Чиз и Юриз перехватили Рощину у автобусной остановки. Юриз выскользнул из-за столба и преградил девочке дорогу:
– Ваш пропуск, гражданочка.
Вдоль кромки тротуара школьники отполировали до зеркального блеска небольшую ледяную прогалину. Чиз лихо разбежался и подкатился к Наде.
– Ваш портфель, гражданочка! – сказал он.
Девочка рванулась в сторону, мальчишки ее догнали, толкнули в сугроб. Падая, она выронила портфель и зарылась руками в снег по локти. Юриз тотчас подобрал портфель и отбежал на несколько шагов. Надя выпрямилась и некоторое время, не оборачиваясь, вытряхивала снег из рукавов шубки. На глазах выступили слезы, и она часто-часто заморгала.
– Что вам надо? Отдайте мой портфель!
– Мы понесем, – сказал Юриз.
– Операция «Портфель», понимаешь? Чтоб не тяжело тебе было, – объяснил Чиз.

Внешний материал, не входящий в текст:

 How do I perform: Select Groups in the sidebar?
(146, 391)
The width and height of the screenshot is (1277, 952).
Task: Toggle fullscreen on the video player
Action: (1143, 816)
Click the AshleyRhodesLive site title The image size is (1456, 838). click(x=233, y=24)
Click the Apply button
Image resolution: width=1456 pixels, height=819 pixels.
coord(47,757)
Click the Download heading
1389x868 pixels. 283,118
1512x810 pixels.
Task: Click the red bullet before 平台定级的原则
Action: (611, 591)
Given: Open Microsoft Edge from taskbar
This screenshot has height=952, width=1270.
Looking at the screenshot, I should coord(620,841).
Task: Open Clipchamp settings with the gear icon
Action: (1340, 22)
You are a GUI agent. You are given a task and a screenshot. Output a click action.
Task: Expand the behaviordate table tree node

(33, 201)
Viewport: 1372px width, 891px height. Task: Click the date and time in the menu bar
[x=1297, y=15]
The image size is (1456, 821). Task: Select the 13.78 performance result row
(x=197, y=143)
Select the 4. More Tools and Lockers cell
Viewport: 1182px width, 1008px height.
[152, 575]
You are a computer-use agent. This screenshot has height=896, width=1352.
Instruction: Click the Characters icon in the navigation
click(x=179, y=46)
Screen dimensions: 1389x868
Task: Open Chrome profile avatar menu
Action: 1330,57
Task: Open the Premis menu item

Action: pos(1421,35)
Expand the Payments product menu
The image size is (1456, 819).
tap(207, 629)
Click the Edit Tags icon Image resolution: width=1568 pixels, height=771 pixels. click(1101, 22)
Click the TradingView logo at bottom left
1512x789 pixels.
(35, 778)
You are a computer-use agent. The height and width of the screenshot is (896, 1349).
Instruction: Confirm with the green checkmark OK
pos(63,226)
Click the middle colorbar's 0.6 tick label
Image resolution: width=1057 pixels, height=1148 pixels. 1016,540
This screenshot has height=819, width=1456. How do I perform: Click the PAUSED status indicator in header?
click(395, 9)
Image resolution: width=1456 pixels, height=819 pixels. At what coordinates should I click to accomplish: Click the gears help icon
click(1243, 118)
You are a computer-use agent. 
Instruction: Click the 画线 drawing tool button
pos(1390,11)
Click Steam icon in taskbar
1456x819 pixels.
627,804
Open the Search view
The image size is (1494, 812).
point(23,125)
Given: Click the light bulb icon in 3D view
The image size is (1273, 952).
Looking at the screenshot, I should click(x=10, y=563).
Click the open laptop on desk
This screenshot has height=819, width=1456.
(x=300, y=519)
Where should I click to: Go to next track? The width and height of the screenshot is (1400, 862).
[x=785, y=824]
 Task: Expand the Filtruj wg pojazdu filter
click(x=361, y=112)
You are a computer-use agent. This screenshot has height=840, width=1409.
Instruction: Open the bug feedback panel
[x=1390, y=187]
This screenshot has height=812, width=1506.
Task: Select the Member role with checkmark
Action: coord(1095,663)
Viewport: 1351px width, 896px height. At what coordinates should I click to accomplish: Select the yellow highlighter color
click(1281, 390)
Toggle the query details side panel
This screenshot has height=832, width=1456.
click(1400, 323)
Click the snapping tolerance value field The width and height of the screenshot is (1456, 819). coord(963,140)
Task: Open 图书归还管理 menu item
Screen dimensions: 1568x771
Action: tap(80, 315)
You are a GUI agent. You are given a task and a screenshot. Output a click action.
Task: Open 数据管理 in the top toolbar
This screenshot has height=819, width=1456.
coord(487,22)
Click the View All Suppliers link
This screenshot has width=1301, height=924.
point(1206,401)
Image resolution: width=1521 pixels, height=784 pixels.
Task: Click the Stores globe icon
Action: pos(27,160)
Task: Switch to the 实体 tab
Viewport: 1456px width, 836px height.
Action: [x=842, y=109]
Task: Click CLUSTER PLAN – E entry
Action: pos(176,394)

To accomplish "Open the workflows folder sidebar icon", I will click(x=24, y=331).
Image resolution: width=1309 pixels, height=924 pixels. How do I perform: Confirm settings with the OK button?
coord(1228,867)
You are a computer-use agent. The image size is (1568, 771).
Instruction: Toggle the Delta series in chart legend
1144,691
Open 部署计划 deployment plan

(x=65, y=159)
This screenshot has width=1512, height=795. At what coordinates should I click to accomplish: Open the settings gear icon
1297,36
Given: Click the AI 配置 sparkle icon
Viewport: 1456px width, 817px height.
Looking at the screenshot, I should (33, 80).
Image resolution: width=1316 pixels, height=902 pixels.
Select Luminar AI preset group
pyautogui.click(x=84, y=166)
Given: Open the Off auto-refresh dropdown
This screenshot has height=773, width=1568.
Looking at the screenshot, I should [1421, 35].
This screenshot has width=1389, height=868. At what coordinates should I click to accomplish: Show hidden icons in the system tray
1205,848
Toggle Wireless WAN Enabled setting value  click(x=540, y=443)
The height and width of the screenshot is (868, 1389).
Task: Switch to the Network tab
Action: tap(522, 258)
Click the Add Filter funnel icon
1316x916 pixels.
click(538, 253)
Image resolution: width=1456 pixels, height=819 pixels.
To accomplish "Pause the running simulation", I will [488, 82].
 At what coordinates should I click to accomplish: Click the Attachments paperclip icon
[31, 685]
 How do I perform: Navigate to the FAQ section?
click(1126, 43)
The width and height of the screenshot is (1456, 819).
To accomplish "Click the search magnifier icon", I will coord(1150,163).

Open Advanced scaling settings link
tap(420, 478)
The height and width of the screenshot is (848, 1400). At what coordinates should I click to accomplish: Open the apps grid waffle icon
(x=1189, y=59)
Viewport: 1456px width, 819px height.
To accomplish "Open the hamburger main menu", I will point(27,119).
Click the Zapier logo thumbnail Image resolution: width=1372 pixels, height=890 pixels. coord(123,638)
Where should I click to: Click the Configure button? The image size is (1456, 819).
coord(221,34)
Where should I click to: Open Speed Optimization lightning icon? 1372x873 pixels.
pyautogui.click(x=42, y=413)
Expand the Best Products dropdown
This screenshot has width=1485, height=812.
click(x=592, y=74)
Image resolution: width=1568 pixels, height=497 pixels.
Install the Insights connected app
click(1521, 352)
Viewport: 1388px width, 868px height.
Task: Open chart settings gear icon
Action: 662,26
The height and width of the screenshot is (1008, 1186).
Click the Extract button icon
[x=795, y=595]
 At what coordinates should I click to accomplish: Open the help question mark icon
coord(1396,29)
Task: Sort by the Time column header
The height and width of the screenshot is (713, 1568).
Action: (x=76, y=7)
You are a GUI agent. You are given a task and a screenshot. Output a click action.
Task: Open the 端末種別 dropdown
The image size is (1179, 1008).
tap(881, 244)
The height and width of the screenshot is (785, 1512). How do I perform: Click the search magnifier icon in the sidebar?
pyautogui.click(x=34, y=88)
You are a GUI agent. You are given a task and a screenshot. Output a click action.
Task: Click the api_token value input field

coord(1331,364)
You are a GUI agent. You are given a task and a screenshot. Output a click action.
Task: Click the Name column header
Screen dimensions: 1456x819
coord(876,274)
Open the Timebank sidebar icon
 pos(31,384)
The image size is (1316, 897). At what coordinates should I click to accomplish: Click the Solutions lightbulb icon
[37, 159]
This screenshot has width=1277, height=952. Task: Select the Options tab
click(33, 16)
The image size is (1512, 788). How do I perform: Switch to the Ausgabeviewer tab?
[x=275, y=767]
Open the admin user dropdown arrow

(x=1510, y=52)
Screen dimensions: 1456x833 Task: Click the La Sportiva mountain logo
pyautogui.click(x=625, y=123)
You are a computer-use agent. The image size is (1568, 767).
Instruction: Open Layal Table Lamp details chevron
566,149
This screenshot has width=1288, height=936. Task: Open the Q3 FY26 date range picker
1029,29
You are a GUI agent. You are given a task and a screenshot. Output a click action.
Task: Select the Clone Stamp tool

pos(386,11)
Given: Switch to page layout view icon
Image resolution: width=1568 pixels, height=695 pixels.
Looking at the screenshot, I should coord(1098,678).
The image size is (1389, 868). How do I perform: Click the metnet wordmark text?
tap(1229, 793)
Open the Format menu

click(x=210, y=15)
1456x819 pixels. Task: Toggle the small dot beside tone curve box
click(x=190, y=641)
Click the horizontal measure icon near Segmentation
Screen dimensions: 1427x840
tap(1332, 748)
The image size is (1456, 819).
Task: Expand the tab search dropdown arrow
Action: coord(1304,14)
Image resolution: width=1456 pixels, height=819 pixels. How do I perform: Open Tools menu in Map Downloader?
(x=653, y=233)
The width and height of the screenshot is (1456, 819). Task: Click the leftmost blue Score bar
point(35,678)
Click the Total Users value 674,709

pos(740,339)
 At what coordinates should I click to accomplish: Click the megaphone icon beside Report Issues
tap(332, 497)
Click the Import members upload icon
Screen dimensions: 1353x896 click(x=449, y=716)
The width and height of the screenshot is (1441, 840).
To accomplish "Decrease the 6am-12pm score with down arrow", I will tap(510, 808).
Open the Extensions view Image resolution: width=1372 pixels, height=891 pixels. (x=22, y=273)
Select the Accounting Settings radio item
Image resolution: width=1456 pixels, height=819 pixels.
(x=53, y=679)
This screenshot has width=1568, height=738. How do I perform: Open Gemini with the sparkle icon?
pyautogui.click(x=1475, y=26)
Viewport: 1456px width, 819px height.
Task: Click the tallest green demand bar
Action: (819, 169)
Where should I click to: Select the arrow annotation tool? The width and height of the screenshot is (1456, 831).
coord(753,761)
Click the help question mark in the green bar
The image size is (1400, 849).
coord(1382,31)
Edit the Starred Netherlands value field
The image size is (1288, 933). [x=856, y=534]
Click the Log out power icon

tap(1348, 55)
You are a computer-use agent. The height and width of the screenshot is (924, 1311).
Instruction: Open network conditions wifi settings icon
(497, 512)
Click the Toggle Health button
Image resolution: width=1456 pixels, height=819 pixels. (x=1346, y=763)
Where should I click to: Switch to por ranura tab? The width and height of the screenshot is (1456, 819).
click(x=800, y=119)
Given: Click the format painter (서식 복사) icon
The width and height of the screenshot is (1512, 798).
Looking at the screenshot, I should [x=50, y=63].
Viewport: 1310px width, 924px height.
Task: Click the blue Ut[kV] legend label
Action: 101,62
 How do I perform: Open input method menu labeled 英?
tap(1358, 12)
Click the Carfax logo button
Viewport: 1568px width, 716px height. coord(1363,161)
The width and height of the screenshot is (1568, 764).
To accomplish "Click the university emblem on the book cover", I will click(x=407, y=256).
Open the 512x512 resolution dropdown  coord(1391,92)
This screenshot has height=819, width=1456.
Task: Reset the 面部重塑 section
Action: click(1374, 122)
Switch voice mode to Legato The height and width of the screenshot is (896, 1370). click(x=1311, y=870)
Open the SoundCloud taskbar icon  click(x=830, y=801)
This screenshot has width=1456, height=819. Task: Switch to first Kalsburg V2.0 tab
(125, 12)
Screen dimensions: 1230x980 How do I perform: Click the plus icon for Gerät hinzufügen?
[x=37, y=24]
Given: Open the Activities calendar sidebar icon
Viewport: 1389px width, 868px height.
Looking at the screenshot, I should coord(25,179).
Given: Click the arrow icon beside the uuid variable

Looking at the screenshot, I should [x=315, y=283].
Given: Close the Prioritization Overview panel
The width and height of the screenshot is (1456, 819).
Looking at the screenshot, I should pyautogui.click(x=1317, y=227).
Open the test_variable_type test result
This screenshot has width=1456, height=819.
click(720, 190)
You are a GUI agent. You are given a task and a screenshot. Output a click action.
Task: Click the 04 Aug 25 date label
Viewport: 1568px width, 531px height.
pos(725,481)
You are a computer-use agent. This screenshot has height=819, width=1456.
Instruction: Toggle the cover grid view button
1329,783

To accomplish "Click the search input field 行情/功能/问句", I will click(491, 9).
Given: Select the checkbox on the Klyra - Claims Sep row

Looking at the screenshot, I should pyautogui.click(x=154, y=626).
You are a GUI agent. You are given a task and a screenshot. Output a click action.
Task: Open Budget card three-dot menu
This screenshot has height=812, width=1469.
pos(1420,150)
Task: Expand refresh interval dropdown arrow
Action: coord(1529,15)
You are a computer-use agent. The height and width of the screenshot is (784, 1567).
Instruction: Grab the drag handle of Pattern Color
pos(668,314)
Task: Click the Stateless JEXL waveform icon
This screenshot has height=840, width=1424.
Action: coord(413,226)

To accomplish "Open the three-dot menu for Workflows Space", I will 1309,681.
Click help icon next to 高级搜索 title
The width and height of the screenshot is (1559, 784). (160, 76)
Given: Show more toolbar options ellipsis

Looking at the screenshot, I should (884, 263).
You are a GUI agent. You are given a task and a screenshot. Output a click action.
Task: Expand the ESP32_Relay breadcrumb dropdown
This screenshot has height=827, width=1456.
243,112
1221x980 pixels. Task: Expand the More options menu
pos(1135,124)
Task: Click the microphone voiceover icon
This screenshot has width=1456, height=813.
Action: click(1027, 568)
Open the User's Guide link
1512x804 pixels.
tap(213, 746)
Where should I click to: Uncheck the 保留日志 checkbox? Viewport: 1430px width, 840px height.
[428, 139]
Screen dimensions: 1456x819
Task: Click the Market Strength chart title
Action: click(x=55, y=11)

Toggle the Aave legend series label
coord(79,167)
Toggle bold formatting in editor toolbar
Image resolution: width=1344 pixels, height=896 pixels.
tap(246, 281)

– Обойдусь без носильщиков.
Она хотела толкнуть Юриза в сугроб, но промахнулась. И тогда к ней подбежал Чиз и вдохновенно предложил:
– Толкни меня – и будем в расчете.
Он так близко к ней подошел, что Наде пришлось его и впрямь толкнуть. Он с удовольствием повалился в снег, задрыгал ногами.
– Холодные ванны!
Девочка улыбнулась сквозь слезы и пошла вперед. Мальчишки пристроились сбоку.
– До третьего столба Юрка твой портфель понесет, а потом я, – сказал Чиз. – Мы, Надьк, каждый день тебя провожать будем. Хочешь? А карикатуры на нас ты можешь рисовать. Мы не обидимся, правда, Юр?